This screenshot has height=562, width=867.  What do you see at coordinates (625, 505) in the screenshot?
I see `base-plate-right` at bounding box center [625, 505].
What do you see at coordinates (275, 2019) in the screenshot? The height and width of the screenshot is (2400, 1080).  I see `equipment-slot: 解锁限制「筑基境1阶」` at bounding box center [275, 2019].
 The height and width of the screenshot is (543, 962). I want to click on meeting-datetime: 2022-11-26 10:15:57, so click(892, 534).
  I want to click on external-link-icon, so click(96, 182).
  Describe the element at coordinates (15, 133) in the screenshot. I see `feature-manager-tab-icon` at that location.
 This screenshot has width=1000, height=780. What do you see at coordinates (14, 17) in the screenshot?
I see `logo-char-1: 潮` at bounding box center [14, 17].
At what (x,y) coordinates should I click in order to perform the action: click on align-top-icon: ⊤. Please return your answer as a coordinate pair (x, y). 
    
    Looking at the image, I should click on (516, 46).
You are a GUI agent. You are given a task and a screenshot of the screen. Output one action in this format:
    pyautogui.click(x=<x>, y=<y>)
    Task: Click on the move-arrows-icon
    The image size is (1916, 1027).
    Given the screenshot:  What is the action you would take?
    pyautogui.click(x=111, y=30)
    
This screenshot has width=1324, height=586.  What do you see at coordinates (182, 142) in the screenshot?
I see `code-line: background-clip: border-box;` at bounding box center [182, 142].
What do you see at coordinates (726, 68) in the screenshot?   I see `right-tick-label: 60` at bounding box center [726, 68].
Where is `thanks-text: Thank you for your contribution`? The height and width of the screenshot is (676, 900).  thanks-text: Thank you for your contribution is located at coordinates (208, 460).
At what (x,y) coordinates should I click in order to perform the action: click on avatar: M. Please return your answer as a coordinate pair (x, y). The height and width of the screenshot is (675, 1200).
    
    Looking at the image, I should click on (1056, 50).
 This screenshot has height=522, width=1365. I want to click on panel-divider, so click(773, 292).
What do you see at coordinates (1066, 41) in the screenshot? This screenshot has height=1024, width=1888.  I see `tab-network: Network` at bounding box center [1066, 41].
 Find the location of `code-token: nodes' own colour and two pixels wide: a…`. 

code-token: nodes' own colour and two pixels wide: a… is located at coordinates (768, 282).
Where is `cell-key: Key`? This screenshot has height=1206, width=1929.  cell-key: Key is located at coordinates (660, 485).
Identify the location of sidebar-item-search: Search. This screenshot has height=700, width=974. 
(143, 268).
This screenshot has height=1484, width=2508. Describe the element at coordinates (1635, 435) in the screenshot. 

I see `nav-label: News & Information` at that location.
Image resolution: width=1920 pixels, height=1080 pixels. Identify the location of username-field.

• **WHAT YOU HAVE TO DO**: Reproduce the listing above, swapping every "coordinate pair" for "point" and leaving everything else unchanged.

• **RESULT FOR THIS EXERCISE**:
This screenshot has height=562, width=867.  What do you see at coordinates (625, 505) in the screenshot?
I see `base-plate-right` at bounding box center [625, 505].
What do you see at coordinates (275, 2019) in the screenshot? The height and width of the screenshot is (2400, 1080).  I see `equipment-slot: 解锁限制「筑基境1阶」` at bounding box center [275, 2019].
 The height and width of the screenshot is (543, 962). I want to click on meeting-datetime: 2022-11-26 10:15:57, so click(892, 534).
  I want to click on external-link-icon, so click(96, 182).
  Describe the element at coordinates (15, 133) in the screenshot. I see `feature-manager-tab-icon` at that location.
 This screenshot has width=1000, height=780. What do you see at coordinates (14, 17) in the screenshot?
I see `logo-char-1: 潮` at bounding box center [14, 17].
At what (x,y) coordinates should I click in order to perform the action: click on align-top-icon: ⊤. Please return your answer as a point (x, y). 
    
    Looking at the image, I should click on (516, 46).
You are a GUI agent. You are given a task and a screenshot of the screen. Output one action in this format:
    pyautogui.click(x=<x>, y=<y>)
    Task: Click on the move-arrows-icon
    The image size is (1916, 1027).
    Given the screenshot:  What is the action you would take?
    pyautogui.click(x=111, y=30)
    
This screenshot has width=1324, height=586.  What do you see at coordinates (182, 142) in the screenshot?
I see `code-line: background-clip: border-box;` at bounding box center [182, 142].
What do you see at coordinates (726, 68) in the screenshot?   I see `right-tick-label: 60` at bounding box center [726, 68].
Where is `thanks-text: Thank you for your contribution`? The height and width of the screenshot is (676, 900).  thanks-text: Thank you for your contribution is located at coordinates (208, 460).
At what (x,y) coordinates should I click in order to perform the action: click on avatar: M. Please return your answer as a point (x, y). The height and width of the screenshot is (675, 1200).
    
    Looking at the image, I should click on (1056, 50).
 This screenshot has height=522, width=1365. I want to click on panel-divider, so click(773, 292).
What do you see at coordinates (1066, 41) in the screenshot? This screenshot has height=1024, width=1888.  I see `tab-network: Network` at bounding box center [1066, 41].
 Find the location of `code-token: nodes' own colour and two pixels wide: a…`. 

code-token: nodes' own colour and two pixels wide: a… is located at coordinates (768, 282).
Where is `cell-key: Key`? This screenshot has height=1206, width=1929.  cell-key: Key is located at coordinates (660, 485).
Identify the location of sidebar-item-search: Search. This screenshot has height=700, width=974. 
(143, 268).
This screenshot has height=1484, width=2508. Describe the element at coordinates (1635, 435) in the screenshot. 

I see `nav-label: News & Information` at that location.
Image resolution: width=1920 pixels, height=1080 pixels. Identify the location of username-field.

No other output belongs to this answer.